• Don't have a lot of winter interest in the garden personally so about now is really the first flurry of flowering, hellebores aside. Looking good at the moment - euphorbia (despite significant snow damage), snakes head fritillaries, some slightly garish tulips and bellis, and the amelanchier just about starting. Crab apple probably only a few days away now

    Fritillaries in particular I'm pleased with as I now have more than I planted - so they're naturalising, in a very difficult, unloved shady spot in poor soil. Hard to photograph well but they are so intricate and beautiful up close

    Have made a shopping list of daffodils for autumn to try and start the flowering a month earlier - I don't always love the big bold yellow ones so am hunting for slightly more subtle varieties

  • snowdrops

    I don't, I like them en masse in the woods but I don't have any grass and think they'd be a bit too dainty to really work in a border? I have hellebores, a witch hazel, some sarcococca and a winter flowering viburnum (albeit it never flowers very prolifically).
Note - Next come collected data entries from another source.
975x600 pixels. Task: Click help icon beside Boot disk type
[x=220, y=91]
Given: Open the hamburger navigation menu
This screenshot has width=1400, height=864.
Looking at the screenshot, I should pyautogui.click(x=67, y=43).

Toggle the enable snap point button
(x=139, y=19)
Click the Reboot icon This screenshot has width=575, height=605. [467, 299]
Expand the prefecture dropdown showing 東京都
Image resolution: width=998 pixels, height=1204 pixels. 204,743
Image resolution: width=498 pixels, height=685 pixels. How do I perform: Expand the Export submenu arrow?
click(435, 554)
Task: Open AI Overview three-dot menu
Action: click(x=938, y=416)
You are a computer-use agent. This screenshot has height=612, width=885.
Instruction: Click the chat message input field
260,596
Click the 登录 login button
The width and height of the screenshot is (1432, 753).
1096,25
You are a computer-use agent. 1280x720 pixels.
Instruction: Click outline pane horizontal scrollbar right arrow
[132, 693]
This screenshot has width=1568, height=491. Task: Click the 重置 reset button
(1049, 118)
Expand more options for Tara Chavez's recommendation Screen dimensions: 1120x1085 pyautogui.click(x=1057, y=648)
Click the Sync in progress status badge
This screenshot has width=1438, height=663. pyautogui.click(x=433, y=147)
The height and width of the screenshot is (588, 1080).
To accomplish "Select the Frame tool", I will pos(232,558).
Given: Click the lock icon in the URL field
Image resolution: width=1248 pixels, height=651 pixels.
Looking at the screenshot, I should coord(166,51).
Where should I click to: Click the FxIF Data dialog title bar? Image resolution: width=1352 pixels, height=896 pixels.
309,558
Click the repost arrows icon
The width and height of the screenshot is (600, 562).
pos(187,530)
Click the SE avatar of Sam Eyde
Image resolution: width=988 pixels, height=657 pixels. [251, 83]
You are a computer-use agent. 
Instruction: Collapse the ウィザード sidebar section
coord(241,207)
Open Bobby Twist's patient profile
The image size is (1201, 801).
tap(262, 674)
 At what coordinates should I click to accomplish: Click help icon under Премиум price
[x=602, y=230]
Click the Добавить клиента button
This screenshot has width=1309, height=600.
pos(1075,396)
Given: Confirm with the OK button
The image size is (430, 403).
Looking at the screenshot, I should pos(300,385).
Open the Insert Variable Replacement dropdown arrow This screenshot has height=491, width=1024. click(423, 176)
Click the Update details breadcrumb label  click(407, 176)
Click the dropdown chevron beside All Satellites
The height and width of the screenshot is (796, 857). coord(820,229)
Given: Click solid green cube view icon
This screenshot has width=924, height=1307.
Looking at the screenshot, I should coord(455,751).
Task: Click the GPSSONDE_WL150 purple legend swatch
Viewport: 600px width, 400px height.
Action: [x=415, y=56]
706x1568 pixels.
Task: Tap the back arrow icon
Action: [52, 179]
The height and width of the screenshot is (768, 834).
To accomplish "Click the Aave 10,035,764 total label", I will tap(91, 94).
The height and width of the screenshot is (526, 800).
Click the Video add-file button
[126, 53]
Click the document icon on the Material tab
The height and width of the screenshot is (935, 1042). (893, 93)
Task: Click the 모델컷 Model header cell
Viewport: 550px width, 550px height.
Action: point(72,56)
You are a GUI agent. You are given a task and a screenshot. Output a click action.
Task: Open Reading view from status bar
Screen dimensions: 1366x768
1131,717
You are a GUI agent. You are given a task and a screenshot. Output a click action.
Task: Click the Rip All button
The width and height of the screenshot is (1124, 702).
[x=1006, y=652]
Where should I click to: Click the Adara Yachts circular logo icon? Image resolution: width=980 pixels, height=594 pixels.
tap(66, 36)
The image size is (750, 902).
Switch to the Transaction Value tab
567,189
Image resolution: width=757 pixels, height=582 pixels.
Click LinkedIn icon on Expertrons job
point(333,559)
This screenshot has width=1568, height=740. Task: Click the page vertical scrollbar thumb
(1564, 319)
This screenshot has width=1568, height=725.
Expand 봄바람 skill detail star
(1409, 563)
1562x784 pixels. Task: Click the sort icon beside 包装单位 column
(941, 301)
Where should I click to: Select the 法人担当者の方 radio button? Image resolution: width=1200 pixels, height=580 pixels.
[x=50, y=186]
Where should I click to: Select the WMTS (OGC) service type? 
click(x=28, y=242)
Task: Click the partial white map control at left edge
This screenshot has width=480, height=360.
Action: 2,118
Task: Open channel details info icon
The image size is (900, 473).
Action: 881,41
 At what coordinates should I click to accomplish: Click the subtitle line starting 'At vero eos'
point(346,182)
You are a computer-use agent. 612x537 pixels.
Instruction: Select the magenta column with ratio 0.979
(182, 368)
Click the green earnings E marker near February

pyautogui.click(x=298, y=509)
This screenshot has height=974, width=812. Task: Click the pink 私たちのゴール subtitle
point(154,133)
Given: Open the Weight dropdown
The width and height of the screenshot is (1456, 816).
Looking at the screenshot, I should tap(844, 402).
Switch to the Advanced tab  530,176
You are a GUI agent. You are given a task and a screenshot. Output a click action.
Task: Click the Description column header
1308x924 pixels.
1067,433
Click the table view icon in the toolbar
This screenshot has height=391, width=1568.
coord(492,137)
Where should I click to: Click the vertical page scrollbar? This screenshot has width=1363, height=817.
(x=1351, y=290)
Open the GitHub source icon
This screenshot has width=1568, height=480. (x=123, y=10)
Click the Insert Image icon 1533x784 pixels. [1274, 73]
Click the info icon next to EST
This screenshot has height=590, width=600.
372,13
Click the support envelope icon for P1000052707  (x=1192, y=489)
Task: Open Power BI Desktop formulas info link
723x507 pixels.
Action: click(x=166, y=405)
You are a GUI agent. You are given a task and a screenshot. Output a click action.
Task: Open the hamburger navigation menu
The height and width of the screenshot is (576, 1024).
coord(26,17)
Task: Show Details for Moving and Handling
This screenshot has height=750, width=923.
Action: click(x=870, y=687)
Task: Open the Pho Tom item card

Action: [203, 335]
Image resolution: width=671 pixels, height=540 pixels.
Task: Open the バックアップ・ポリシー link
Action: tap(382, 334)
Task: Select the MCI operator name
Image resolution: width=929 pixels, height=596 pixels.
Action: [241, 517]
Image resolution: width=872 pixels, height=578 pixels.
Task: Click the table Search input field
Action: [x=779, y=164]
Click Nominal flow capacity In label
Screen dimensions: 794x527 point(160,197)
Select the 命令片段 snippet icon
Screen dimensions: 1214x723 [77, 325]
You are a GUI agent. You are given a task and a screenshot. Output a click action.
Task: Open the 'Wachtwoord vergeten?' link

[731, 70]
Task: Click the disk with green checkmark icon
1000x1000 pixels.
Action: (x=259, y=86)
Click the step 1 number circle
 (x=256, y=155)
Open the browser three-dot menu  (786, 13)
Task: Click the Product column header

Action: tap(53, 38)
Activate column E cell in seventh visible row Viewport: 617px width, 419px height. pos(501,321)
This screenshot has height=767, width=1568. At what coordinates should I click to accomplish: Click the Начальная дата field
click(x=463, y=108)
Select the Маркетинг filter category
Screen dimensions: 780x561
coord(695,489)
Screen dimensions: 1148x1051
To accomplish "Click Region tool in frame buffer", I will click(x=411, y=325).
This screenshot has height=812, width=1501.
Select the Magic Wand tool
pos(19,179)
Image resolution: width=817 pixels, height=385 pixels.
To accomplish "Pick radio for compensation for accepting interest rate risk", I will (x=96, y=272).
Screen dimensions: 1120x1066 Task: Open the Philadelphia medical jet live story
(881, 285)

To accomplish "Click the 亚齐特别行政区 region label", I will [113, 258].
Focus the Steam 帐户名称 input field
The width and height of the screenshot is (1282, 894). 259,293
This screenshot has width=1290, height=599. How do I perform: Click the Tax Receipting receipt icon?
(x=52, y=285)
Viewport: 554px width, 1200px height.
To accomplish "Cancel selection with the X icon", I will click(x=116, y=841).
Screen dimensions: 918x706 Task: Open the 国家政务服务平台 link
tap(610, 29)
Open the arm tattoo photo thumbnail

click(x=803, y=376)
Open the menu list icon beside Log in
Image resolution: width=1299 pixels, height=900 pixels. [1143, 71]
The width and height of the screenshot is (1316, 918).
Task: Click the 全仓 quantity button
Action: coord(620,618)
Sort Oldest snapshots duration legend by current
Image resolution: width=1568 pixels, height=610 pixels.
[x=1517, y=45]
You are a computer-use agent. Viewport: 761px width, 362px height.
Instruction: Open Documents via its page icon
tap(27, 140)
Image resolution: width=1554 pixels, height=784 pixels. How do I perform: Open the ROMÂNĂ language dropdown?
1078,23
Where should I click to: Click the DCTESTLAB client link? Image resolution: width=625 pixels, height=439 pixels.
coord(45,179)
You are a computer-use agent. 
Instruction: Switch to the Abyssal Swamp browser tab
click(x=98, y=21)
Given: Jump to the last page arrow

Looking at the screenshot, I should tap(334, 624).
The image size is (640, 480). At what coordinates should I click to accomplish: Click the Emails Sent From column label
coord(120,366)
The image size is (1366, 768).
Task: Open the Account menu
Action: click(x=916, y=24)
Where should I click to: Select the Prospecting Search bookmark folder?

    But what I really want is late Feb / March flowers, in big enough quantities to tie the garden together instead of just one or two pockets of interest. And with plants that don't take up too much space when the rest of it gets going either. So daffs it is.

    Currently thinking Thalia (white), actea or geranium (pheasants eye type), then maybe a peach like 'blushing lady' or a lemon yellow like 'Toto'.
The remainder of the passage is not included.